# WHAT YOU SHOULD DO
Count every line in the following entries where the word "Uncheck" appears. Give the count alone.

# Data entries

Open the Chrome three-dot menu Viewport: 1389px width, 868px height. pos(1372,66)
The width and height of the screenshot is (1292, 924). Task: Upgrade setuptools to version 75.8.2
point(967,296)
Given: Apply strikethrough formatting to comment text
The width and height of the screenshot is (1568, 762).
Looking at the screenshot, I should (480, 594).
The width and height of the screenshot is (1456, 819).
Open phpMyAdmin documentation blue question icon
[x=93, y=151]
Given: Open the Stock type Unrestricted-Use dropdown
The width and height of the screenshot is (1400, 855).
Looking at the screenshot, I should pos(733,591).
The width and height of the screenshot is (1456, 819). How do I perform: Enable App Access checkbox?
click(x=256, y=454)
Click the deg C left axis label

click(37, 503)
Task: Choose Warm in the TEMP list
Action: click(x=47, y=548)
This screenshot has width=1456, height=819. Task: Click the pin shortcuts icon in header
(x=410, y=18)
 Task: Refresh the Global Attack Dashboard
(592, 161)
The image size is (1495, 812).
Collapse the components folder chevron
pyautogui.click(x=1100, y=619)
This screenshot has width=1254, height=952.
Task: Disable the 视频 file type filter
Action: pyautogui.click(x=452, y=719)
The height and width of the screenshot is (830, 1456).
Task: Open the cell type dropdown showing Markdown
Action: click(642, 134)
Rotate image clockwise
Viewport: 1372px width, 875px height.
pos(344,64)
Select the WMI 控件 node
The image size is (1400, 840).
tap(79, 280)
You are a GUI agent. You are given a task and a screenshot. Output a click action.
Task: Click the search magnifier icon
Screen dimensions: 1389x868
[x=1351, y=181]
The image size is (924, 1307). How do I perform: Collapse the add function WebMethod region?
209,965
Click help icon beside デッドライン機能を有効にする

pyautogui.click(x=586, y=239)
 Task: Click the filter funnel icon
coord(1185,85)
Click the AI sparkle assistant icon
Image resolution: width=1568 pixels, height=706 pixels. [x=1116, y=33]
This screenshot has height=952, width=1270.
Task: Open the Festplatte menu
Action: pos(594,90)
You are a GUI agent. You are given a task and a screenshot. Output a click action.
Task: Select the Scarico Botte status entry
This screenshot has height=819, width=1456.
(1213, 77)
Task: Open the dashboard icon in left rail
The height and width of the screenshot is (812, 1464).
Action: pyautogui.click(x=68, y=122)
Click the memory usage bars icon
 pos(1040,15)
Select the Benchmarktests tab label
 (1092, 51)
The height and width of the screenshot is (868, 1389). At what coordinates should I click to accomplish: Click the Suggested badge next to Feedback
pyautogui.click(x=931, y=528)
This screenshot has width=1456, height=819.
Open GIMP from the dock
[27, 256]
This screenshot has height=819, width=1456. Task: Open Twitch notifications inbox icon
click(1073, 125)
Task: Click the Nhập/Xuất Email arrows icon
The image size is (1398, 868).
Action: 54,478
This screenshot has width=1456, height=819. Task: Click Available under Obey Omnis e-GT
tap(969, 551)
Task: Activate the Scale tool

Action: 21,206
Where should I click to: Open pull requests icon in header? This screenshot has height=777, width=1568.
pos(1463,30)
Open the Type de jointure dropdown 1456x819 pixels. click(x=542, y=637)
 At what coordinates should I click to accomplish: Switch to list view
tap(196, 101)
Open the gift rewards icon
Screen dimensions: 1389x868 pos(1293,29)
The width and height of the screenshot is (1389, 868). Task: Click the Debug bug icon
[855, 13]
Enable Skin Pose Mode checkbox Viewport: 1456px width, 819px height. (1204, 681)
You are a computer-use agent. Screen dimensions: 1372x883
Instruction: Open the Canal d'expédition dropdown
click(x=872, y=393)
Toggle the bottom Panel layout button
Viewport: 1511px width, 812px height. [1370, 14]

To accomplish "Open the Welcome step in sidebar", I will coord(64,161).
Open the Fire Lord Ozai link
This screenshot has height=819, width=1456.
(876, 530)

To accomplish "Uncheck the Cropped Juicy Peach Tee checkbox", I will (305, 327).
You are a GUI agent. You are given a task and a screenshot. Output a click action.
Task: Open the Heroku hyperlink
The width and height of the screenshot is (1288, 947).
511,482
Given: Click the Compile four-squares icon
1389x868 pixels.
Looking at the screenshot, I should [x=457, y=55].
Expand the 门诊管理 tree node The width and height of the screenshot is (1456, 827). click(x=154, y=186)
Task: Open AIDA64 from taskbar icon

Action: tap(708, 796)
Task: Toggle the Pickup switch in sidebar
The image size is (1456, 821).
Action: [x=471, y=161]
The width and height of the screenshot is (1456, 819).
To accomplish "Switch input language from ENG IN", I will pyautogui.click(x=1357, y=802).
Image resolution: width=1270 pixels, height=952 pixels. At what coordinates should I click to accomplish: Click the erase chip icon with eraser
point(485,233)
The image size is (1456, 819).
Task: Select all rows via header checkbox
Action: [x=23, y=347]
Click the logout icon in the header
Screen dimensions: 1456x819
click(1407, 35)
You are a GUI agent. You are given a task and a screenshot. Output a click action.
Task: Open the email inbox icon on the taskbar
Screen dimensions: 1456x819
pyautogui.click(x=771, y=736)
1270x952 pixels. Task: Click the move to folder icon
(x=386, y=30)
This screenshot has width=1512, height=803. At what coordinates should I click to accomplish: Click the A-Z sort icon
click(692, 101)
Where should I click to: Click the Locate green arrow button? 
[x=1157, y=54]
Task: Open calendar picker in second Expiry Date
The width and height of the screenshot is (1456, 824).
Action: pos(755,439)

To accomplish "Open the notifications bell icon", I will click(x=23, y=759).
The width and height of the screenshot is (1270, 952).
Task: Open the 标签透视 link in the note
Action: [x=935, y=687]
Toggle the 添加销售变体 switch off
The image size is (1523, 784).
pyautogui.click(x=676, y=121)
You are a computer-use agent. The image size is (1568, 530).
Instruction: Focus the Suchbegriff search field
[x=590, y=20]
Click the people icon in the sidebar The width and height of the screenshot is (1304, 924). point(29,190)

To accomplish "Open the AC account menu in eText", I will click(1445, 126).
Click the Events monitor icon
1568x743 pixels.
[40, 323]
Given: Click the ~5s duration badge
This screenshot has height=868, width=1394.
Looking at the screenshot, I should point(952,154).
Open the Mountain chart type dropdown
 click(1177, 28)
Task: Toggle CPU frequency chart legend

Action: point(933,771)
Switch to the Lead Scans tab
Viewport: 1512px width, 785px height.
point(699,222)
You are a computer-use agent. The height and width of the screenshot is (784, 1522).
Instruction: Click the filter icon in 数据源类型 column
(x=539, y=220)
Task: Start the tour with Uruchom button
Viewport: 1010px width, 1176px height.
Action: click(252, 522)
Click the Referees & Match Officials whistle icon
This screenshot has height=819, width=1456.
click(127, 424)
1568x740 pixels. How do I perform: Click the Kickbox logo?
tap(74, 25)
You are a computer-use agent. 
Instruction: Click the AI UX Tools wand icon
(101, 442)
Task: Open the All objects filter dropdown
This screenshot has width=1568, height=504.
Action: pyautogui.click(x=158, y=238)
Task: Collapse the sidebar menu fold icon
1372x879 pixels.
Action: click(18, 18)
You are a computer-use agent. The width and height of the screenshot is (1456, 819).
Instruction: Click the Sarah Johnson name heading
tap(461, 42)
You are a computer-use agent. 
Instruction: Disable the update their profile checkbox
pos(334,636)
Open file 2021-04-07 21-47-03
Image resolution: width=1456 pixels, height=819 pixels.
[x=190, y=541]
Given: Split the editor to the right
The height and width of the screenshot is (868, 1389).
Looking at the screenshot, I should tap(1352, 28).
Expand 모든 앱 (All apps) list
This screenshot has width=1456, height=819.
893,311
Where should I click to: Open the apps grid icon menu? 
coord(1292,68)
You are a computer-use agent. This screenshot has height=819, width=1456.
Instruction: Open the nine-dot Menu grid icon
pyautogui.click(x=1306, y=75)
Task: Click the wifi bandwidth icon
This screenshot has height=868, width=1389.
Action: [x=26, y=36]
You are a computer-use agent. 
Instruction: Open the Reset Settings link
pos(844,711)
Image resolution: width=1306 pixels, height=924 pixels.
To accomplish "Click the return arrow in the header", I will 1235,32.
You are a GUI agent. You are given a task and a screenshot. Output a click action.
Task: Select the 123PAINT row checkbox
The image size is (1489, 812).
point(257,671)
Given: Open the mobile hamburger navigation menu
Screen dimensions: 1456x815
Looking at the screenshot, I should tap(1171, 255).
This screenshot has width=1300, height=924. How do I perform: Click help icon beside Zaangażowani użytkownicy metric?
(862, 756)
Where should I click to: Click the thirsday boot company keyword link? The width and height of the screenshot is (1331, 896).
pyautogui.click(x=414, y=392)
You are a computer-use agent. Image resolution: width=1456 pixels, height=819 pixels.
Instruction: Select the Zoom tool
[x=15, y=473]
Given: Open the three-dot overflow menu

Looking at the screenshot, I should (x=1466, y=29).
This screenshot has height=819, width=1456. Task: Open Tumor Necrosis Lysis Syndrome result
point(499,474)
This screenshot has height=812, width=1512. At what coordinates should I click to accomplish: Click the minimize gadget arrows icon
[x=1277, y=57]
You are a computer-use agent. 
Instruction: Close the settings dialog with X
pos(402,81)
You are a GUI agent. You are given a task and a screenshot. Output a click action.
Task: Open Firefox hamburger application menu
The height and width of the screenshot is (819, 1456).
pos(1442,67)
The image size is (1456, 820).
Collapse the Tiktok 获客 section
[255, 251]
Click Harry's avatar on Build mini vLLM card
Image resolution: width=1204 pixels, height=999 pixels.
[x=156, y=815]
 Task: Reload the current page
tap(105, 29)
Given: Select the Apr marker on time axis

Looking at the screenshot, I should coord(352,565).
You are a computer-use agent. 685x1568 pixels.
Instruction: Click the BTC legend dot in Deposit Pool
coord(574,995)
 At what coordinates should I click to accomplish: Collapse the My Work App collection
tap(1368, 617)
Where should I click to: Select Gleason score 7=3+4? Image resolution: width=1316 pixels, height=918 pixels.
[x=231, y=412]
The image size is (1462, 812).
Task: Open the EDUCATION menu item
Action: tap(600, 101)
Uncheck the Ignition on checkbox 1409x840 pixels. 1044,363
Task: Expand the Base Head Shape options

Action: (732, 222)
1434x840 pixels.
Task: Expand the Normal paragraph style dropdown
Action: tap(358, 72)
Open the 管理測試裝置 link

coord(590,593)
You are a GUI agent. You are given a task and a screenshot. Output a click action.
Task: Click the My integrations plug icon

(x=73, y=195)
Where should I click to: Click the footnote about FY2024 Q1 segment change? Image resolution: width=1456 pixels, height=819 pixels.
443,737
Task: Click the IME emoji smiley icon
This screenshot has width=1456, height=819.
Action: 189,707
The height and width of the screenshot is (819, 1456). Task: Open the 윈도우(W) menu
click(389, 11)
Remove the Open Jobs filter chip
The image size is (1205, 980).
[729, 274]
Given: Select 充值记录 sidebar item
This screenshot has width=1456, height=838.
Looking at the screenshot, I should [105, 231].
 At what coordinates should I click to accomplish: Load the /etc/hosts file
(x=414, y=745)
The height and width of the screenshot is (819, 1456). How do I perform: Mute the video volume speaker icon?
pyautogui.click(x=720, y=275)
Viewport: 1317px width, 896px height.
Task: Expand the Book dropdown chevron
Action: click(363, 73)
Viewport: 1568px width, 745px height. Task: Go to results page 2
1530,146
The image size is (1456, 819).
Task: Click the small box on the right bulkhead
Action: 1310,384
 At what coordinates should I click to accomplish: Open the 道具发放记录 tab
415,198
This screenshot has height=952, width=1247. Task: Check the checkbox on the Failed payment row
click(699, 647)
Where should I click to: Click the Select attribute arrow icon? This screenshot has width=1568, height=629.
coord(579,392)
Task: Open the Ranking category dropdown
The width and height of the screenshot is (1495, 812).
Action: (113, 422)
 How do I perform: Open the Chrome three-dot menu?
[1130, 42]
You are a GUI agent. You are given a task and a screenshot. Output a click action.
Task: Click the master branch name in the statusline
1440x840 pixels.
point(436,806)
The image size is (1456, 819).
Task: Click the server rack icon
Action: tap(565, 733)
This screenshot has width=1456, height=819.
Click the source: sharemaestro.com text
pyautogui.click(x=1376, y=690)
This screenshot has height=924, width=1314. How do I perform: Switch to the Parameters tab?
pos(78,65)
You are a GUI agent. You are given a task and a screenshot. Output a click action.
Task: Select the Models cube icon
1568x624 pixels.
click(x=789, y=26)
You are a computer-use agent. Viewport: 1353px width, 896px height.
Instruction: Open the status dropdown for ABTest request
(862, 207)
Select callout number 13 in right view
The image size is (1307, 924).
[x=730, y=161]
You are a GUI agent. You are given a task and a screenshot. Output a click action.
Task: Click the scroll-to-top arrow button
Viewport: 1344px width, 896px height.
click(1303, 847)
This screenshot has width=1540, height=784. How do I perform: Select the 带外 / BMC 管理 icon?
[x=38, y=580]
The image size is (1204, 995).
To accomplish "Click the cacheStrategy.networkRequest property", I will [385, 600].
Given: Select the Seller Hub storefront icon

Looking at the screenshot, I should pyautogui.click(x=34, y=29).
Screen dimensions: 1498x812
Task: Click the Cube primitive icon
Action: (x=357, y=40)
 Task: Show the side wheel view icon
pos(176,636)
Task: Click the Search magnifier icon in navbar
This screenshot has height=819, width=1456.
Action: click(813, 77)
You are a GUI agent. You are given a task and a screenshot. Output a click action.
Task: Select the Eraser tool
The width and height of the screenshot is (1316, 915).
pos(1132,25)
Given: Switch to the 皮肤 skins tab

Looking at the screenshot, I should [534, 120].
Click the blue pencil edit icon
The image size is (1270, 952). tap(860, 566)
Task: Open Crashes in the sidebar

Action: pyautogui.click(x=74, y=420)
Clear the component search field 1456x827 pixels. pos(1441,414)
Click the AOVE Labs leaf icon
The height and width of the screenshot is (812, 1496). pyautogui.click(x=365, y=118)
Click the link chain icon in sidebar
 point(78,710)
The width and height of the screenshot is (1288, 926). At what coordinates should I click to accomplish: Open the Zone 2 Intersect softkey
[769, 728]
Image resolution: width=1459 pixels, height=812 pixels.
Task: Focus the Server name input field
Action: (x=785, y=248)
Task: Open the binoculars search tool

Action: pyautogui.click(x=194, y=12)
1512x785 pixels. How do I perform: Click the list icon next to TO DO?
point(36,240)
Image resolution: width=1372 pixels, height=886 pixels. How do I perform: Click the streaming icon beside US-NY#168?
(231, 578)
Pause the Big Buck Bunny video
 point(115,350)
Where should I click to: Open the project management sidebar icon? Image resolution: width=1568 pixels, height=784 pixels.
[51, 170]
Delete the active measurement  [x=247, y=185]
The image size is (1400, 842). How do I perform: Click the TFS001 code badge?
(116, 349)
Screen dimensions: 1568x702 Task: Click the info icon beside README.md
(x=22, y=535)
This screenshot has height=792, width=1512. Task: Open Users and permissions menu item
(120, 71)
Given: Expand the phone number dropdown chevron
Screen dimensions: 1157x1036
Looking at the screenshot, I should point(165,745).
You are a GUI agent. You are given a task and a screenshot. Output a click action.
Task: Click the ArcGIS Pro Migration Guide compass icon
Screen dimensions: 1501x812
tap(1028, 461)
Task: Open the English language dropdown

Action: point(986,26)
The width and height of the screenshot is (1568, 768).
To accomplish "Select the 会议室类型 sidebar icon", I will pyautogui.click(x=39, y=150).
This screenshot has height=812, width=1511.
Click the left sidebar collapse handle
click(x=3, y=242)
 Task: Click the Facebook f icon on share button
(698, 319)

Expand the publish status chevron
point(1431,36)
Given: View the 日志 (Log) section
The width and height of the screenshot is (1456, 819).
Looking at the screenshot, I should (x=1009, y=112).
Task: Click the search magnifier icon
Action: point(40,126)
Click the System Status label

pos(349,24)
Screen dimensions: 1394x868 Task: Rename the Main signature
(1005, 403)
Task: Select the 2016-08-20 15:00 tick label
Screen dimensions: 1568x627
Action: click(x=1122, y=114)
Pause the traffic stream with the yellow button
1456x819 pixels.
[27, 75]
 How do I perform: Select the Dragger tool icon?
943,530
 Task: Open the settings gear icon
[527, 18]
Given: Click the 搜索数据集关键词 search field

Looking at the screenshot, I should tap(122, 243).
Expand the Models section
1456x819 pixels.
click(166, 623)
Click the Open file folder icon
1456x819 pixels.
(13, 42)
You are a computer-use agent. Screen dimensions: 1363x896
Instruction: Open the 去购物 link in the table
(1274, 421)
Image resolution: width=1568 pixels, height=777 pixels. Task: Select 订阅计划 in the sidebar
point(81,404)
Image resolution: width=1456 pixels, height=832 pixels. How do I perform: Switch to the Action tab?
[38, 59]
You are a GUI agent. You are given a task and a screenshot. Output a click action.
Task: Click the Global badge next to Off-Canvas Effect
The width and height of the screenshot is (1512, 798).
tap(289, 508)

# ANSWER TO THE PROBLEM
2